Stored data entries:
>>>

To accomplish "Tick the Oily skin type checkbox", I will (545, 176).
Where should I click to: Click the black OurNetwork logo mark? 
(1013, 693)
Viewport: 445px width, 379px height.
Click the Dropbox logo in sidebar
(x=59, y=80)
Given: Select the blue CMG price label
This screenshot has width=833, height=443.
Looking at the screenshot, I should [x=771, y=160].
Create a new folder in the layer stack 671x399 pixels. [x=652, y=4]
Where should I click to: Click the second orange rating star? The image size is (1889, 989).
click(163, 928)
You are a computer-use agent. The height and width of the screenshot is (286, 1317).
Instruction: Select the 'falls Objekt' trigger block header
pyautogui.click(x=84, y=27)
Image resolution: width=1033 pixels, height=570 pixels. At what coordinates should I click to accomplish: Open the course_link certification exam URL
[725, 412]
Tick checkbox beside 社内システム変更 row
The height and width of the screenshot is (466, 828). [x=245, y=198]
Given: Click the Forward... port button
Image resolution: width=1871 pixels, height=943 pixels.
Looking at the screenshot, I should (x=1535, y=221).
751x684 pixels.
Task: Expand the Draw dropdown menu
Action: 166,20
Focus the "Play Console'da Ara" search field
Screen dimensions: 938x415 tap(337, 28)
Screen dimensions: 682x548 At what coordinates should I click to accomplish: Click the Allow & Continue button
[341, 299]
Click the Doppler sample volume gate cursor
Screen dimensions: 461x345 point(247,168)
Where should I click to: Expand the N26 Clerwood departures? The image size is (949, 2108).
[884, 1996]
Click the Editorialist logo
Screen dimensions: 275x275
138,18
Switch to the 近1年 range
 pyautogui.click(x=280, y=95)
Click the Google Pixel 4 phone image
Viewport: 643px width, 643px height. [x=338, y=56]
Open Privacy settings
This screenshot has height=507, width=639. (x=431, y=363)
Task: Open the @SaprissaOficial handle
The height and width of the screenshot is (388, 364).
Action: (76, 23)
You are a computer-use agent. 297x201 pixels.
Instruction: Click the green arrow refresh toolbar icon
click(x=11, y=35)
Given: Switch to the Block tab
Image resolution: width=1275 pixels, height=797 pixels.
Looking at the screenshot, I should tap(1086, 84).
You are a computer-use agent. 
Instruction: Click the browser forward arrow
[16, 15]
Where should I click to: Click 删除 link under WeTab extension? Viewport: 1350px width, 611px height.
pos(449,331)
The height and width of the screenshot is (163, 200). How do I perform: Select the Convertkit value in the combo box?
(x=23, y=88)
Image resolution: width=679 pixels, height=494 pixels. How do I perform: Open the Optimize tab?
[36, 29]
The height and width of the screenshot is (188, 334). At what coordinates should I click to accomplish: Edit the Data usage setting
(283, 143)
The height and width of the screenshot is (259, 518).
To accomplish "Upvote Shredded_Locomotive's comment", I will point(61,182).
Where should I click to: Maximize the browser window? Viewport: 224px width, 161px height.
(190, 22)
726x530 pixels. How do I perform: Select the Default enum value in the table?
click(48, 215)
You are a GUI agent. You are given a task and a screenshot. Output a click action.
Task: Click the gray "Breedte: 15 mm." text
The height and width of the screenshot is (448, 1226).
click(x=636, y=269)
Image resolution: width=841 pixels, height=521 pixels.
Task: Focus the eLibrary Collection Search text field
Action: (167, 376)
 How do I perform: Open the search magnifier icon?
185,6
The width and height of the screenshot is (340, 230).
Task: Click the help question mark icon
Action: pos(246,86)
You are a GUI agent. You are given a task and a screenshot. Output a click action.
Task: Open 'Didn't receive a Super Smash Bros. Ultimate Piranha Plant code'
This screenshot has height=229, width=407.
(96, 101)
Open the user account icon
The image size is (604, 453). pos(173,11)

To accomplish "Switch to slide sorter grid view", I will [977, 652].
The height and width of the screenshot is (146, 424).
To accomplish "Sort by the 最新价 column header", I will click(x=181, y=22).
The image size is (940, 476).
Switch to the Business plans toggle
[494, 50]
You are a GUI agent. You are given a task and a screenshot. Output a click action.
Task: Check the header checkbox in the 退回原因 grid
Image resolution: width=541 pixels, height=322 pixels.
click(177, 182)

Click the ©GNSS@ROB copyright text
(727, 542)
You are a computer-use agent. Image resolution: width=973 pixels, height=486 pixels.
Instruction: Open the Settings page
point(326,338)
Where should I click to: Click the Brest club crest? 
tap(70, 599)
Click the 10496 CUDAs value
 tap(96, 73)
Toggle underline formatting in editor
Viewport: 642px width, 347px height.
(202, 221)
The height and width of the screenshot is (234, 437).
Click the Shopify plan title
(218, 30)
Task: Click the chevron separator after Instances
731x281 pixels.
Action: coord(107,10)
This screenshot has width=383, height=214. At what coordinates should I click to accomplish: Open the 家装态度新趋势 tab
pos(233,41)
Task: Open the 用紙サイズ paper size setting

<<<

§ Problem details
Show all lines above containing "computer".

§ Result below
You are a computer-use agent. The height and width of the screenshot is (286, 1317).
You are a computer-use agent. 297x201 pixels.
You are a computer-use agent. 
You are a computer-use agent. Image resolution: width=973 pixels, height=486 pixels.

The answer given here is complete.